Saddam Hussein and Lebanese Politics

Hundreds of thousands of opposition supporters wave Lebanese flags during a demonstration in a bid to bring down the government, Beirut, 1 December 2006. (Dina Debbas/IRIN)


The last week in 2006 wasn’t just about the celebration of the holidays. There’s also the anti-government protest, the hanging of the Iraqi leader Saddam Hussein, and politics in the Middle East. Let’s start with the non political posts.

The environment was the concern of Dove’s Eyes View who comments on the Bush’s administration most significant concessions to date on the dangers of global warming as it proposes protecting the polar bears. This, she wrote, marks a reversal by the administration from its reluctance to acknowledge the consequences of climate change.

And Layal voices the concern of a Lebanese youth who refuses to leave Lebanon despite the current political conditions and even though all of her high school and university friends are traveling abroad.

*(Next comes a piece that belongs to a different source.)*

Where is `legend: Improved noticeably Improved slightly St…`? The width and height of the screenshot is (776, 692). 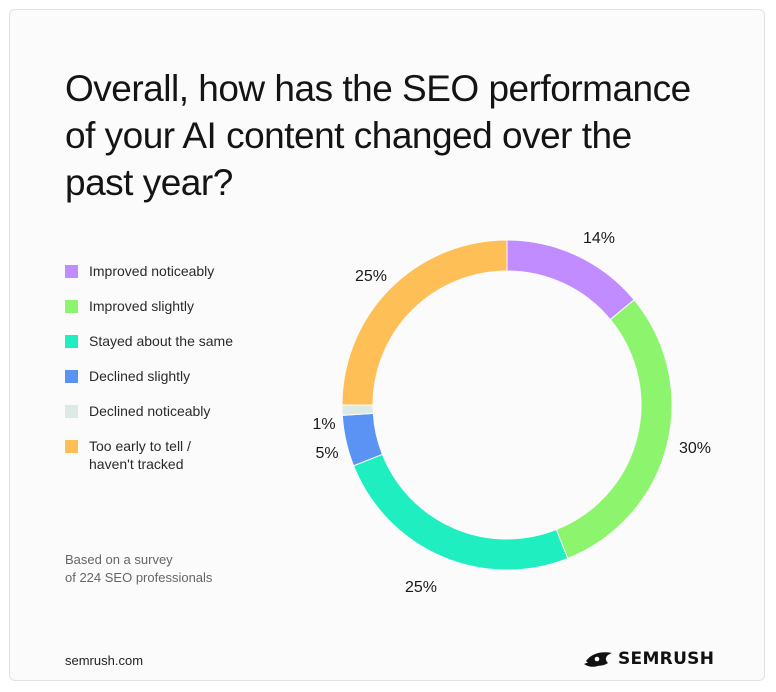 legend: Improved noticeably Improved slightly St… is located at coordinates (180, 376).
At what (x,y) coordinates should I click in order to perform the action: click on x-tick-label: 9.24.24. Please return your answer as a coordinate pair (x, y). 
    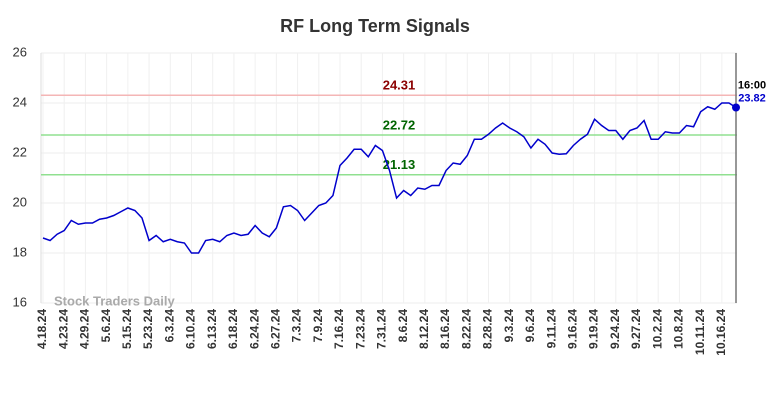
    Looking at the image, I should click on (615, 329).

The hanging of Saddam Hussein brought many bloggers back from their holiday-break. The following is just a sample of the opinions and comments on the subject.

Pierre Tristam wrote about the hanging of Saddam Hussein in a very strongly worded critique about the invasion of Iraq in what is known as Operation Iraqi Freedom and about the policies of the US administration in the Middle East:

There was, at dawn on Saturday, no “justice” meted out in the assassination of Saddam. It couldn’t even have that Mussolini feel about it: a popular execution in broad daylight, unafraid and unquestioning, because in this case the executioners themselves have too little to distinguish them from the executed. It isn’t just their faces that are masked, but their motives and future plans. Meanwhile the hanging has been merely the enactment of a scene written in American stage directives almost two years ago, to fulfill another one of those sensational benchmarks the Bush administration invented as substitutes for real strategy, for policies that could make a workable difference for Iraq.

Sophia also had this to say about the hanging of Saddam:

Saddam’s hanging will always be remembered not for his crimes and his tyranny on his own people but it will be remembered for the US’s dirty politics in the Midlle East…
Saddam’s trial and hanging were not meant to return dignity and justice to Iraqis but were meant as terrifying examples for other Middle East head of states of what might happen to them of they don’t comply…

Dr. Victorino sees that to understand the implication of Saddam’s execution one has to listen to the statements from the Israeli officials.

Marxist from Lebanon also joins in criticizing the timing and the manner of the execution of Saddam.

The local issues of the Lebanese political arena as well as the politics of the Middle East were also topics for posts in some of the blogs.

The anti government protest in Beirut is the subject for a photo essay by [ j i m m y ] who states that:

It’s the protest of the modest and the forgotten… I was impressed by the number of small discussion forums which were taking place all over the place, all at the same time. Every party had been organizing a discussion or a debate over the subjects related to the protests and most events were taking place on a day-long basis.

Next to the very large protests going on, a small protest, by about ten young independent Lebanese took place in Beirut to call for the improvement of the conditions of the youth of Lebanon and was posted about by Bashir.

Lazarus wrote about a long-term strategy for the deconfessionalisation of the Lebanese confessional (sectarian) system that will ensure potential benefits and avoid destructive blowbacks.

Here is one of a long list of questions that Bech considers when he thinks of politics in the Middle East:

Why is the “Left” the biggest loser in the Middle East? What can we learn from this defeat? To what extent are ‘Islamic’ parties an expression of ‘leftist’ concerns and demands? Should we revise our whole understanding of Leftism as too Eurocentric?

Finally, Abu Kais comments on the call for the assassination of the Syrian president and on the execution of Saddam:

It’s a messed up region, and Lebanon is no exception. This year, the new dictators club will try to spread their reign and leave their marks everywhere in the region and the world. In Lebanon, March 14 will find itself forced to fight the battle with weapons of comparable strength, or die. As Jumblatt probably knows, in the Middle East, taking away the soul takes away the freedom. And freedom is worth many souls, on both sides.

Moussa Bashir is a Lebanese blogger.